RECENSIONE – Nella cultura occidentale il bianco è il colore associato per antonomasia alla purezza, all’innocenza. Oppure alla pulizia e all’idea di un nuovo inizio. Tuttavia il pubblico dello spettacolo “Vincent Van Gogh. L’odore assordante del bianco” di Stefano Massini, diretto dalla regia di Alessandro Maggi, è chiamato a riscoprirne un’interpretazione diversa recandosi al Teatro Mercadante di Napoli fino a domenica 25 marzo. L’opera racconta il periodo di ricovero del celeberrimo pittore olandese presso il manicomio di Saint Paul de Manson in Provenza in cui fu internato negli ultimi anni della sua vita poco prima della morte da suicida.

Attraverso un dialogo ricco di pathos fra il protagonista e il fratello Theo, vengono ricostruite tutta la sofferenza e la drammaticità del disturbo che tormentava Van Gogh. Un’angoscia che diventa palpabile e opprimente anche per gli spettatori proprio tramite la sua sovrapposizione con l’invadente neutralità del bianco della scenografia. Di grande impatto l’eccezionale interpretazione di Alessandro Preziosi nel ruolo del protagonista, capace con il suo talento di raccontarci la rabbia e la follia di un Vincent Van Gogh uomo e artista. Così come altrettanto ottima è la prestazione di Massimo Nicolini nei panni di Theo e degli altri attori: Francesco Biscione (il Dottor Peyron), Roberto Manzi (il Dottor Vernon-Lazàre), Alessio Genchi (l’infermiere Gustave) e Vincenzo Zampa (il secondo infermiere Roland).

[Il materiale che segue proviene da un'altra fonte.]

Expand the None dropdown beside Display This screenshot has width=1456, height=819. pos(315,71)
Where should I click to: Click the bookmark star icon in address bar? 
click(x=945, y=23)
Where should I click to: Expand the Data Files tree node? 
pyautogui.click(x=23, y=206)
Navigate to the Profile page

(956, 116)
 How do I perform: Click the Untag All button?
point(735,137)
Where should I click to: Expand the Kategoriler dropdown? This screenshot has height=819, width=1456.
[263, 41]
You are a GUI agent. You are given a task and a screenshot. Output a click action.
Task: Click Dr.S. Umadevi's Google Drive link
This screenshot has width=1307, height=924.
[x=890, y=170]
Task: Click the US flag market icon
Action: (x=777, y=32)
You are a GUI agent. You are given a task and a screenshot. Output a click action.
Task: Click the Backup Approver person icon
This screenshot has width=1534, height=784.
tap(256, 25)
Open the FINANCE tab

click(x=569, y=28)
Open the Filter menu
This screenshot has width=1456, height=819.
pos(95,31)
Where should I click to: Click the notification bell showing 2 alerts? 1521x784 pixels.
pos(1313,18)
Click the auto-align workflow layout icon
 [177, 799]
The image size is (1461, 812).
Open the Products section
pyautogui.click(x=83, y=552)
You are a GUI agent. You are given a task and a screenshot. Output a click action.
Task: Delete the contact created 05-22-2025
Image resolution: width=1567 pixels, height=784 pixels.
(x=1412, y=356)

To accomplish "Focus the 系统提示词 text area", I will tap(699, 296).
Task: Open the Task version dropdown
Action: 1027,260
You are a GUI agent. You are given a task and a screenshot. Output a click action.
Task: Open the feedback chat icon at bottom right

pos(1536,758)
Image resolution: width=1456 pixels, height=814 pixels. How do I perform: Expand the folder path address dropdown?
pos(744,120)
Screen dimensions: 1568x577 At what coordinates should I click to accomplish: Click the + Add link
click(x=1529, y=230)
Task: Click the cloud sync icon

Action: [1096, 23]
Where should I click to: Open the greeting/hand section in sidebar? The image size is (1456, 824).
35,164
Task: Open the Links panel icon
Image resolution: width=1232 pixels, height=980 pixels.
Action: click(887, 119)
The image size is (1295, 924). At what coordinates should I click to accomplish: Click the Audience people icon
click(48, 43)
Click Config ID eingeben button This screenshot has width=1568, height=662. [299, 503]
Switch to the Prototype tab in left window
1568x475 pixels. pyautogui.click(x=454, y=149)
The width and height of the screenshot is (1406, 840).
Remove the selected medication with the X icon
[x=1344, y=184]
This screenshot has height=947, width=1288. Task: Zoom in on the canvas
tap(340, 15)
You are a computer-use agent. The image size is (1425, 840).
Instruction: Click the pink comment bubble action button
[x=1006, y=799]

L’ambiguità della percezione dei fatti che invita a riflettere sulla contingenza della realtà che ci circonda, il delirante aggirarsi per la stanza a piedi nudi di Van Gogh, la scelta di un pavimento scenografico leggermente reclinato e pendente in avanti: sono tutti espedienti che scuotono nell’intimità la sensibilità del pubblico. Sono provocazioni che lo spingono a scavare nel profondo delle proprie fragilità. Sospesi fra sanità mentale e pazzia, sogno e realtà, improvvisamente si capisce. Si inizia a empatizzare con l’animo del pittore: quel bianco così candido privo di colori inizia a turbare anche noi. Quella stanza così bianca – in cui, non solo le pareti, ma anche i fiori sbocciano bianchi – ci tormenta. Non è più luminosa: appare vuota e disperata come fosse inghiottita dal buio più nero. Van Gogh è intrappolato in una doppia prigione: la stanza e la sua mente. Quel bianco non rimanda solo a una tela vuota. Diventa icona di un’esistenza senz’arte, senza passione. Simbolo di solitudine, di quelle solitudini che spingono all’analisi di se stessi. E allora finiamo anche con l’avvertire cosa ci sia di assordante nel bianco, come recita il titolo: il silenzio, più forte di tante grida. E poi l’odore della sua inconsistenza che ci spaventa, solleticando inquietudini e coscienza.